▶ The task
Copy the records below exactly, from the line containing "Screen dimensions: 361x207" through the last line, and leave out every picture.

Stored data entries

==*==

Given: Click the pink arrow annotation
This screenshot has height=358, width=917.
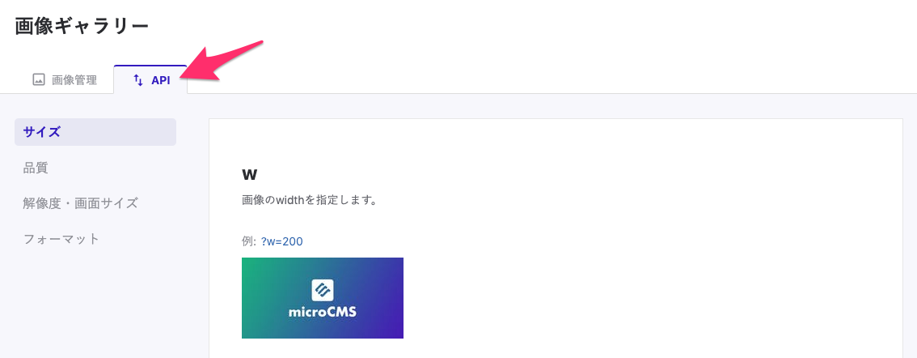Looking at the screenshot, I should tap(221, 61).
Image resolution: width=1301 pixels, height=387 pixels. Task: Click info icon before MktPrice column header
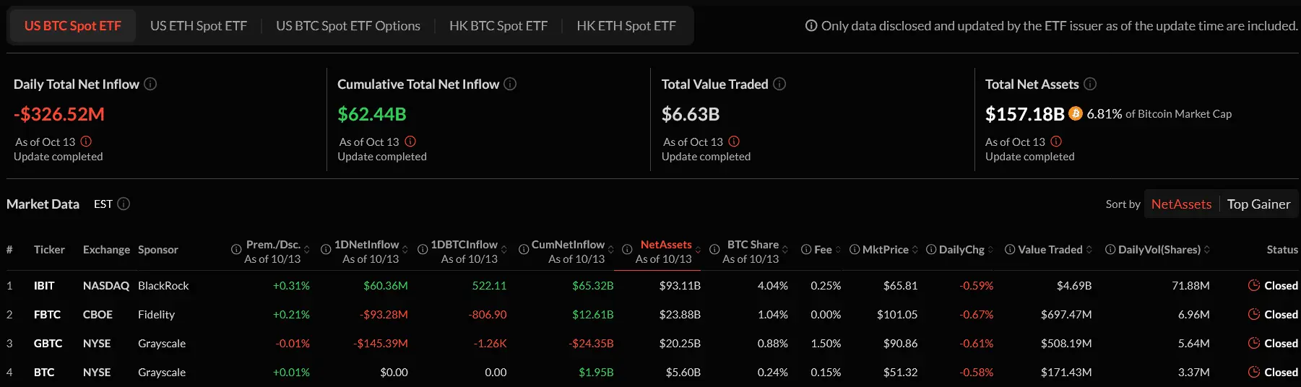tap(855, 250)
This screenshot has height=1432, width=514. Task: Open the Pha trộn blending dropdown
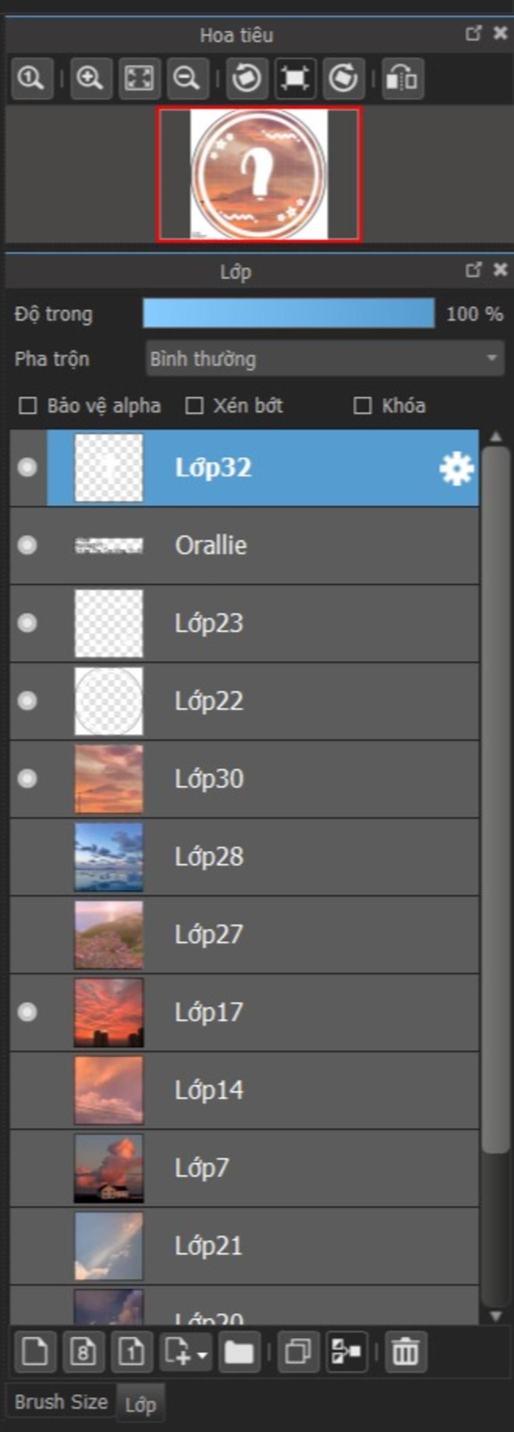click(325, 359)
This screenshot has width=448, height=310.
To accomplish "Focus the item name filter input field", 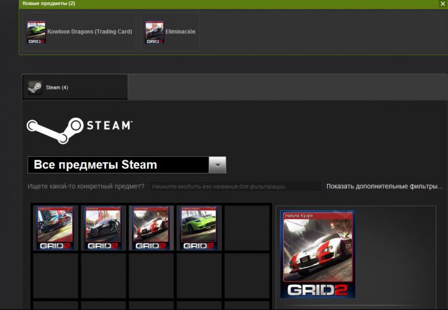I will point(235,186).
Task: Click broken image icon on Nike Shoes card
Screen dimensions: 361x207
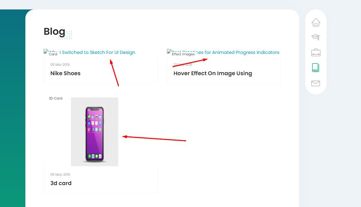Action: tap(46, 51)
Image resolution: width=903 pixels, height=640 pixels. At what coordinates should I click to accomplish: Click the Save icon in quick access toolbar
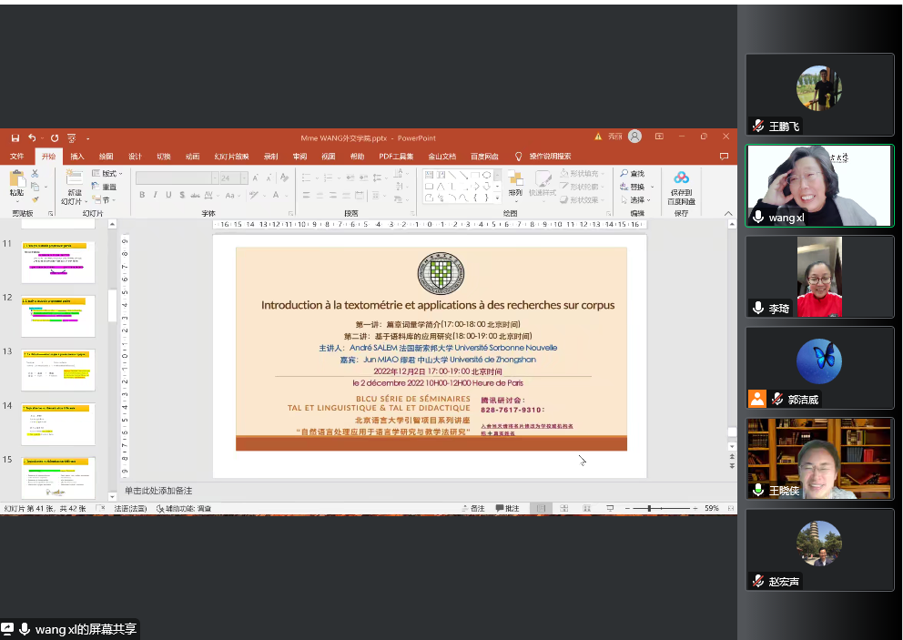pyautogui.click(x=15, y=137)
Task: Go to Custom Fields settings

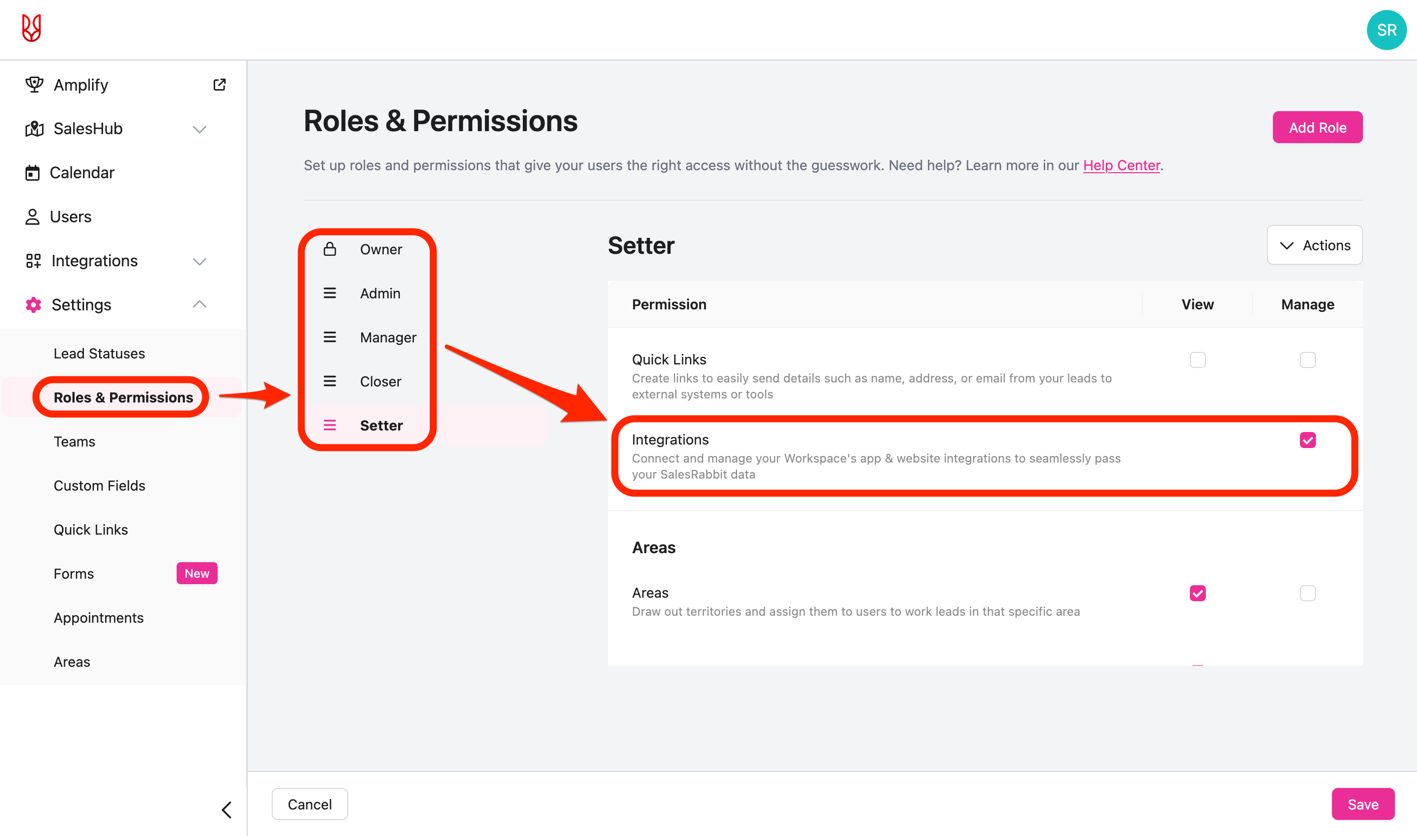Action: coord(99,486)
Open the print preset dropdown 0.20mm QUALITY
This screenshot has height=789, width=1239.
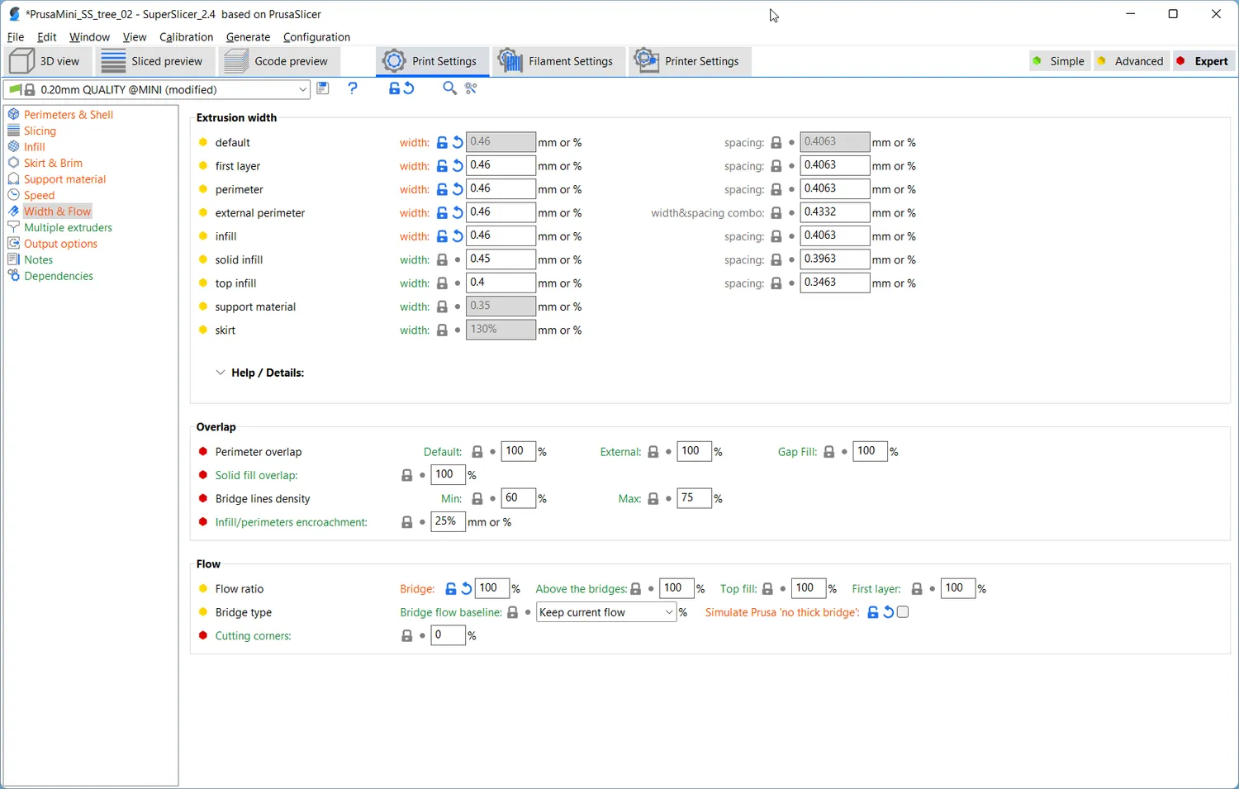point(157,89)
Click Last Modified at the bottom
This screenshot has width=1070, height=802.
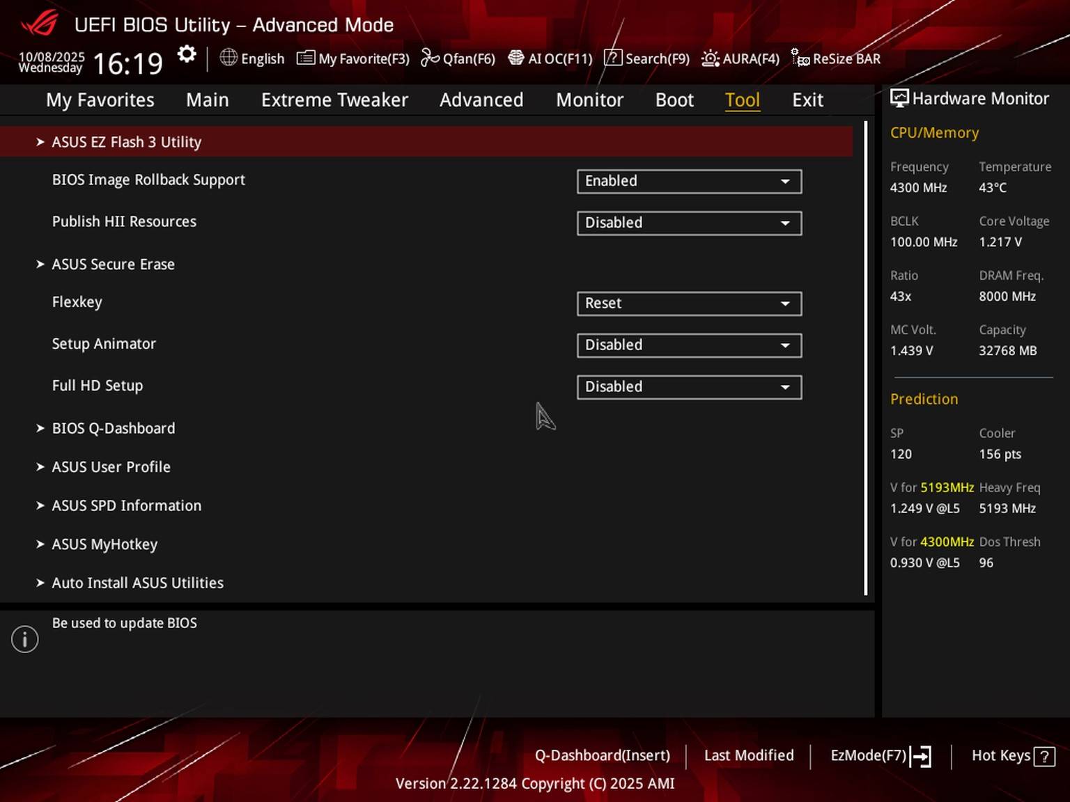click(x=749, y=756)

==*==

▶ Task response
Screen dimensions: 361x207
Action: tap(46, 51)
Image resolution: width=903 pixels, height=640 pixels. At what coordinates should I click to accomplish: Click the Save icon in quick access toolbar
pyautogui.click(x=15, y=137)
Task: Go to Custom Fields settings

Action: coord(99,486)
Open the print preset dropdown 0.20mm QUALITY
This screenshot has height=789, width=1239.
point(157,89)
Click Last Modified at the bottom
This screenshot has width=1070, height=802.
click(x=749, y=756)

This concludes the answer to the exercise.